Invalid pattern example:
Pattern: [unclosed
Result: SyntaxError — Invalid regular expression: [unclosed: Unterminated character class.

Valid pattern, no match example:
Pattern: ^\d{10}$ | Test string: 98765
Result: No match — pattern requires exactly 10 digits, string has 5.
Frequently Asked Questions
What is a Regex Tester?
A Regex Tester (regular expression tester) lets you write a pattern and instantly see whether it matches a test string — and if so, exactly which part matched. Regular expressions are used in virtually every programming language to search, validate, and manipulate text. Testing a regex in isolation before embedding it in code saves debugging time and confirms the pattern behaves as expected on real data.
What regex syntax does this tool support?
This tool uses JavaScript's built-in `RegExp` constructor, which supports the ECMAScript regex syntax: character classes (`[a-z]`, `\d`, `\w`, `\s`), anchors (`^`, `$`), quantifiers (`*`, `+`, `?`, `{n,m}`), groups (`(...)`, `(?:...)`), alternation (`|`), and lookaheads (`(?=...)`, `(?!...)`). It does not support named capture groups with the Python/PCRE `(?P<name>...)` syntax, but does support the ECMAScript `(?<name>...)` form.
How do I enter a regex pattern without the slashes?
Enter the pattern itself, without the surrounding `/` slashes. For example, to match a 10-digit number, enter `^\d{10}$` — not `/^\d{10}$/`. Flags (like `i` for case-insensitive or `g` for global) are not supported in this tool, which runs a single `.test()` call.
What does the result tell me?
If the pattern is syntactically invalid, the tool shows the exact `SyntaxError` from the JavaScript engine. If the pattern is valid but does not match the test string, you get a clear 'no match' result. If it matches, you see the position in the string where the match starts, the full matched text, and any capture groups numbered sequentially.
Why does my pattern work in Python but not here?

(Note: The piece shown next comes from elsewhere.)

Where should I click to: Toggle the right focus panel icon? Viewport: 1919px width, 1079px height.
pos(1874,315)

Different programming languages use different regex flavours. Python's `re` module uses PCRE-like syntax with some differences — for example, Python uses `(?P<name>...)` for named groups while JavaScript uses `(?<name>...)`. Lookahead and lookbehind support also differs. If a pattern works in Python but fails here, check whether it uses Python-specific syntax and convert it to the ECMAScript equivalent.
How do I match special characters literally?

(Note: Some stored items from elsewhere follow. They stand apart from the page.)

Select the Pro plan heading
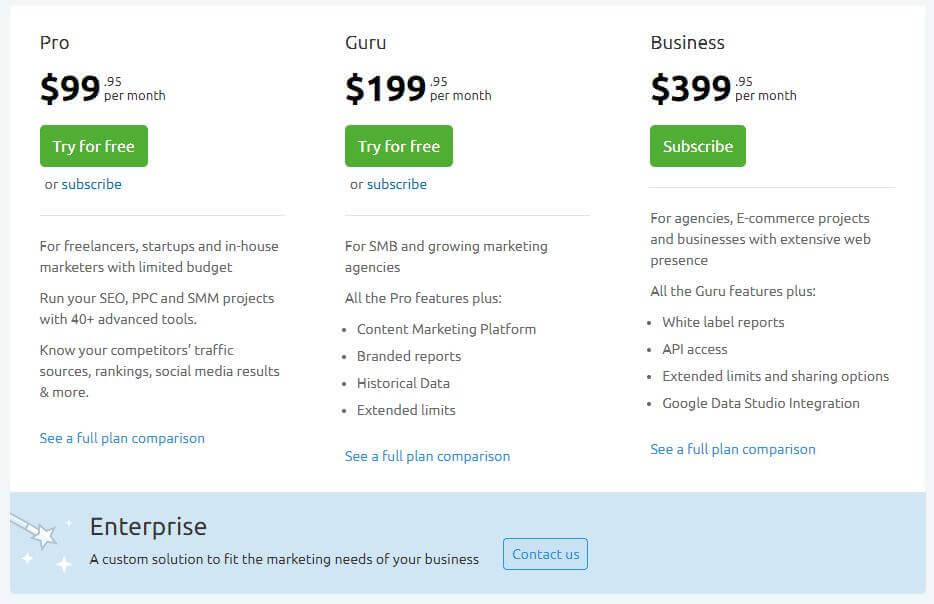This screenshot has width=934, height=604. point(54,43)
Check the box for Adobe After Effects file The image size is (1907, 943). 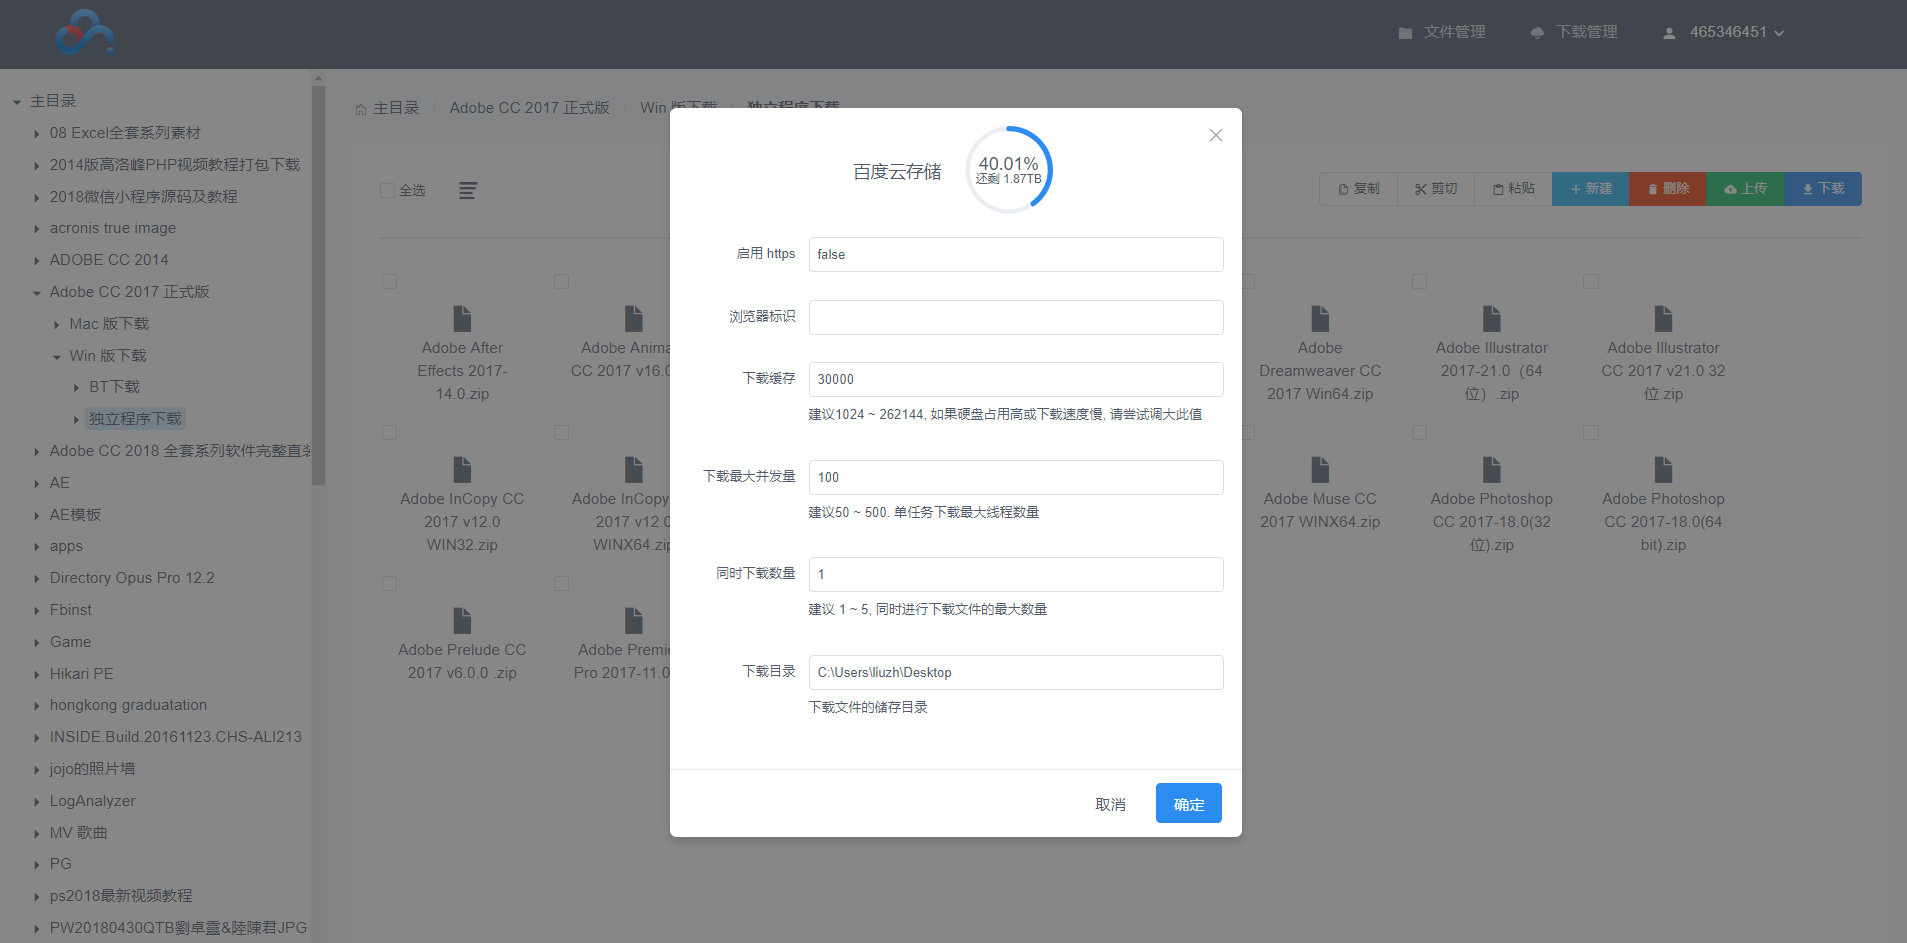click(x=390, y=282)
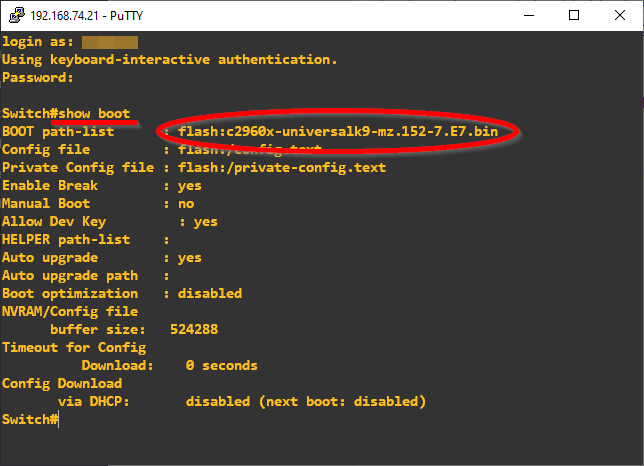Maximize the PuTTY terminal window
Screen dimensions: 644x466
[x=574, y=15]
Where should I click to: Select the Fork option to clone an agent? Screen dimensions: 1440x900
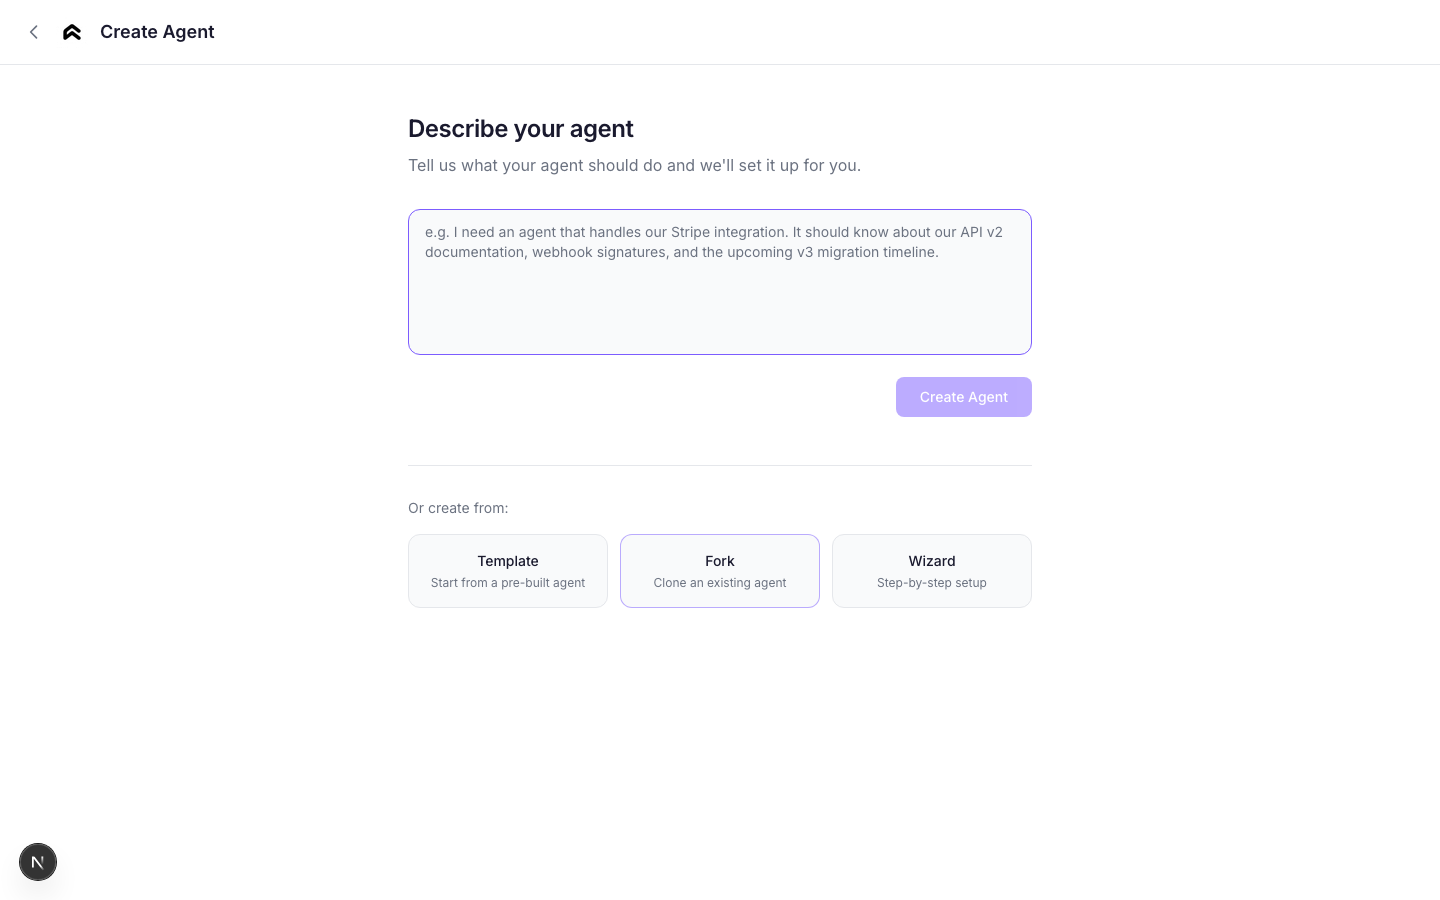click(720, 570)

To match a character that has special meaning in regex (`.`, `*`, `+`, `?`, `(`, `)`, `[`, `{`, `^`, `$`, `|`, `\`), prefix it with a backslash. For example, to match a literal dot, use `\.` — without the backslash, `.` matches any character.
Can I test multiple strings at once?
The current tool tests one pattern against one string at a time. To test a pattern against multiple strings, run each string through the tool separately. For bulk testing, implement the same `new RegExp(pattern).test(string)` logic in a script — the behaviour is identical.
What are capture groups and how do I read them in the results?
A capture group is a part of the pattern enclosed in parentheses — e.g. `(\d{4})` in `/^(\d{4})-(\d{2})-(\d{2})$/` captures the year, month, and day separately. The Regex Tester shows each captured group sequentially: Group 1, Group 2, etc. Use non-capturing groups `(?:...)` when you need grouping for structure but don't want to capture the text.
Does this tool support flags like case-insensitive or multiline?
The current tool runs a single test without flags. If you need case-insensitive matching, make your pattern explicitly case-insensitive using a character class — for example, use `[A-Za-z]` instead of `[A-Z]` with the `i` flag. Multiline and global flags are not applied.
What is the difference between `.test()` and `.match()`?
`.test(string)` returns a boolean — true if the pattern matches anywhere in the string, false otherwise. `.match()` returns an array with the matched text and any captured groups, or null on no match. This tool uses `.test()` to determine pass/fail, then calls `.exec()` to extract match position and capture groups for the details panel.